[Problems to work on]
[A] Quote word for word the part of the study findings on race and sexual assault from "There were no" to "rape from authorities.".
[B] Continue the study findings on race and sexual assault from where the passage stops.

[Document segment]
What were the study's findings?

The effect of race on prevalence and type of sexual assault

There were no significant differences in prevalence or types of sexual assault between African American and White subjects. Altogether, subjects reported more acquaintance rape; African American women in the study tended to report more stranger rape than White subjects.

The effect of race on patterns of disclosure of sexual assault

  1. African American subjects were significantly less likely than their White counterparts to have disclosed incidents of sexual assault prior to the present study.
  2. Few African American (23%) and similarly few White victims (31%) had reported their sexual assaults to police or rape centers. African American women were slightly more likely to have withheld reports of attempted rape from authorities.
  3. African American women victims reported slightly less support when they disclosed their assaults to a confidant than White victims reported receiving.

[Information supplied]
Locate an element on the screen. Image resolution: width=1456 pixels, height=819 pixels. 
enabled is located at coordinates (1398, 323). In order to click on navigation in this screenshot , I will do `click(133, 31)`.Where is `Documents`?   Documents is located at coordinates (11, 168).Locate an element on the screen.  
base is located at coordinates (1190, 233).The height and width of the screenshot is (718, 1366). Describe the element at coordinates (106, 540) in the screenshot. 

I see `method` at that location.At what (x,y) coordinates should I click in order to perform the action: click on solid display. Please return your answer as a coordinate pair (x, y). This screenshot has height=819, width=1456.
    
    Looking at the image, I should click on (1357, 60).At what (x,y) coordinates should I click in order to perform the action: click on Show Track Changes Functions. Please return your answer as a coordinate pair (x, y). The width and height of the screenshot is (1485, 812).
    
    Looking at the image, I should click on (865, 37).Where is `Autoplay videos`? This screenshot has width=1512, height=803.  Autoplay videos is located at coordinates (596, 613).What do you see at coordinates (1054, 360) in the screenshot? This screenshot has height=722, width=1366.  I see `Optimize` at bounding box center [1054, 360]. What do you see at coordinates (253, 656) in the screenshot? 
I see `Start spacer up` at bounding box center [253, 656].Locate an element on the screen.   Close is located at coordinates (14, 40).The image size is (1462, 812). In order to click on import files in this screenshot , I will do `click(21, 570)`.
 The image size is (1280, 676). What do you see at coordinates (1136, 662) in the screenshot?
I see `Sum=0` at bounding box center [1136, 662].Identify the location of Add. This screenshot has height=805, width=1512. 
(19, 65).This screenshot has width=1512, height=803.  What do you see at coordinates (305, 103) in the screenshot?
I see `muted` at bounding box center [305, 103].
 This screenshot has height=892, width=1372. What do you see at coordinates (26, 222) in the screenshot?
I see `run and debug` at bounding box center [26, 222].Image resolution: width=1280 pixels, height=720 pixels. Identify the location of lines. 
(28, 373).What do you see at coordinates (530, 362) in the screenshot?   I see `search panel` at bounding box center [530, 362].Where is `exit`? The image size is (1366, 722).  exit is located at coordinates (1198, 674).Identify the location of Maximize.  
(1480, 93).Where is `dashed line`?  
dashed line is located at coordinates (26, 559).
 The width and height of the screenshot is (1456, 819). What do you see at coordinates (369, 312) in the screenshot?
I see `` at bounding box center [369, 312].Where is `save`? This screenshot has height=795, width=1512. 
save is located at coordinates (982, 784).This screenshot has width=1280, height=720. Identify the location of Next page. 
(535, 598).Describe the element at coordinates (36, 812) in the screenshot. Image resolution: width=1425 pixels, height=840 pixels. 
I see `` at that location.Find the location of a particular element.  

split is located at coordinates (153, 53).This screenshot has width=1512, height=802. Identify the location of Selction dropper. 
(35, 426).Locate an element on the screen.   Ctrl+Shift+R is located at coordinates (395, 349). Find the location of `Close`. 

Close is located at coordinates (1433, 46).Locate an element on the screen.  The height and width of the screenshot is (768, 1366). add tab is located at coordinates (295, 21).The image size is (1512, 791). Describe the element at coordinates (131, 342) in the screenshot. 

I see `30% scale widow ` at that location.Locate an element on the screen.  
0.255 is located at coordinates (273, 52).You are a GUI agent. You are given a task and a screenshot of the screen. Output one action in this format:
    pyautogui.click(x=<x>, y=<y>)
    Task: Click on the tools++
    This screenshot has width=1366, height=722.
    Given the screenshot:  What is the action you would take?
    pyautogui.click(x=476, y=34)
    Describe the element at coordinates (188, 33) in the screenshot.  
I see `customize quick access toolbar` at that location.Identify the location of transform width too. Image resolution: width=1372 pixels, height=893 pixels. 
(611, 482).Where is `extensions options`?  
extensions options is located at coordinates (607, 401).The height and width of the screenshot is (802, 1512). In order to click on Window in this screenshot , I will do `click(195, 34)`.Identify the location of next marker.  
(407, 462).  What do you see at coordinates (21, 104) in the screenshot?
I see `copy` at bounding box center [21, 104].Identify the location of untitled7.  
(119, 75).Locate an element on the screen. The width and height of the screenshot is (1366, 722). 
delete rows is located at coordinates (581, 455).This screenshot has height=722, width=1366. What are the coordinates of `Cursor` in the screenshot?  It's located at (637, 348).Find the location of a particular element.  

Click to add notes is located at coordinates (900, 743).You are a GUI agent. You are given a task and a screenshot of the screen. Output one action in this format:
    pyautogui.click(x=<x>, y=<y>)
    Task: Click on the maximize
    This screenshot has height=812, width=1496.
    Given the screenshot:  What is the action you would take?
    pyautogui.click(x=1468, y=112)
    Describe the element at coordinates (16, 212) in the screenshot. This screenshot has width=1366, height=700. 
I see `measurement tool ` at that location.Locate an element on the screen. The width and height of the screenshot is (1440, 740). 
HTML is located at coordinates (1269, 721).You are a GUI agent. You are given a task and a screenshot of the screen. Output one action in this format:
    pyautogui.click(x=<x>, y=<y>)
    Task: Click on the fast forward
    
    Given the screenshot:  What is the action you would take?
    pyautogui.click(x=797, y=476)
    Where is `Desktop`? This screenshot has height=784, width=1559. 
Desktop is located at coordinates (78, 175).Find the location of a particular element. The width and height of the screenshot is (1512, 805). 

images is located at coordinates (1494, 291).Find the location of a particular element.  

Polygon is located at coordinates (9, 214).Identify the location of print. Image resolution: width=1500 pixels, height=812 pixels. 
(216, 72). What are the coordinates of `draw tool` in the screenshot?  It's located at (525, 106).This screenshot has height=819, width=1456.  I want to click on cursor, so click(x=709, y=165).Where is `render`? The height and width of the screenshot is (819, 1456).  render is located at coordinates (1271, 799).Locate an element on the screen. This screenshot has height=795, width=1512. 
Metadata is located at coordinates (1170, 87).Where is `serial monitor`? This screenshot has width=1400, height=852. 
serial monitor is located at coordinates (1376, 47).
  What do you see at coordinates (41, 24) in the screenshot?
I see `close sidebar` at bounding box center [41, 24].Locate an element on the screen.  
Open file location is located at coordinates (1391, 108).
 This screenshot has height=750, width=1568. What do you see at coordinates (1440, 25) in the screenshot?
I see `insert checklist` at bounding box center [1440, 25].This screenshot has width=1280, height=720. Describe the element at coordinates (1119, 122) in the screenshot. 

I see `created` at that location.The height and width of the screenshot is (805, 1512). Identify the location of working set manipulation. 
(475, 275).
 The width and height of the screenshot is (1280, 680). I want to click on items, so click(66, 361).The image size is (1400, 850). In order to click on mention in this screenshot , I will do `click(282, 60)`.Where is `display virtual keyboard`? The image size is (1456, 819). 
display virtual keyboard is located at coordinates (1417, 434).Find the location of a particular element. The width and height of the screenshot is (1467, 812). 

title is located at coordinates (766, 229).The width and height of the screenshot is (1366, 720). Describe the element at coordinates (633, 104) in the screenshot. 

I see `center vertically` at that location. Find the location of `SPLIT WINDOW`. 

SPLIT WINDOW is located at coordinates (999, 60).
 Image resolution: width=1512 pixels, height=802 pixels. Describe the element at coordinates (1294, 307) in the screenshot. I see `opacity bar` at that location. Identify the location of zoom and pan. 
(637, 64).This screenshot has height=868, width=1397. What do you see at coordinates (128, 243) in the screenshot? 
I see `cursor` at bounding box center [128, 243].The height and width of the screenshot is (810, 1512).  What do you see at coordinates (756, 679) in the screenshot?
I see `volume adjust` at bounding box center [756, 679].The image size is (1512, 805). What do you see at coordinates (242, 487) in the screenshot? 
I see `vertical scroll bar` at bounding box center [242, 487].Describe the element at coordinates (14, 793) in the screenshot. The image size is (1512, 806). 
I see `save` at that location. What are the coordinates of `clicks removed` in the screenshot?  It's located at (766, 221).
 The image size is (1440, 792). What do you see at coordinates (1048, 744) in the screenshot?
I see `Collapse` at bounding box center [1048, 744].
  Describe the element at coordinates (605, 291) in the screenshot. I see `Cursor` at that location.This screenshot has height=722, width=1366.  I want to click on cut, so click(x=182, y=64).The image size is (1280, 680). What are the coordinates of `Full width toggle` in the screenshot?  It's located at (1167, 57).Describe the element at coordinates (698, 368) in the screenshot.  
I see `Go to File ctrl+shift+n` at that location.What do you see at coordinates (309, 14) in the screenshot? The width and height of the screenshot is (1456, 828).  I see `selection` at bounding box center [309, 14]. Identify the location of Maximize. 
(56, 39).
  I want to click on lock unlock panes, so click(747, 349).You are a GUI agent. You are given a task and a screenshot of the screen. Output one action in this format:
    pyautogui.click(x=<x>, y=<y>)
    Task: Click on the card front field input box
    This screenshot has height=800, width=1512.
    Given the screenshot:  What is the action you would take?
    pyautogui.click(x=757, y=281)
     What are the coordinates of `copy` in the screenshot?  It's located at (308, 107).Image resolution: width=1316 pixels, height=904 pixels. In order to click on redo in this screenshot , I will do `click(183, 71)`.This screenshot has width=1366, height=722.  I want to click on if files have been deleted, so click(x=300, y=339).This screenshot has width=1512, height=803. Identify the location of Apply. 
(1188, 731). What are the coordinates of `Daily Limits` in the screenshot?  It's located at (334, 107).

[Results in order]
[A]
There were no significant differences in prevalence or types of sexual assault between African American and White subjects. Altogether, subjects reported more acquaintance rape; African American women in the study tended to report more stranger rape than White subjects.

The effect of race on patterns of disclosure of sexual assault

  1. African American subjects were significantly less likely than their White counterparts to have disclosed incidents of sexual assault prior to the present study.
  2. Few African American (23%) and similarly few White victims (31%) had reported their sexual assaults to police or rape centers. African American women were slightly more likely to have withheld reports of attempted rape from authorities.

[B]
    Race and the impact of sexual assault on victims

  1. African American subjects were significantly more likely than White subjects to blame their living circumstances for placing them at risk for victimization.
  2. African American subjects tended to be the victims of repeated sexual assaults slightly more often than White subjects. This has implications for recovery from rape.
  3. White victims of sexual assault were significantly more likely than African American victims to engage in a broad range of sexual behaviors including oral and anal sex, extramarital affairs, many sex partners and short-term sexual relationships.
  4. African American subjects were significantly more likely than White subjects to have heard sexual and racial stereotypes regarding what kinds of women are likely to be raped. This may indicate that society conveys stereotypes about rape to African Americans more than to Whites.

Related issues and recommendations

  1. Rape prevention efforts should focus on the effects of poverty on rape. Many girls and women live in environments that both place them at risk for being victimized, and interfere with their access to services after victimization. Barriers to safety and services, and ways to minimize risk need to be addressed with groups at highest risk, specifically, poor communities of ethnic minorities.
  2. Part of the unwillingness of African American victims in this study to disclose incidents of rape is the perceived lack of community and societal support for their experiences. Inequity in the prosecution of rape against African American victims supports this perception.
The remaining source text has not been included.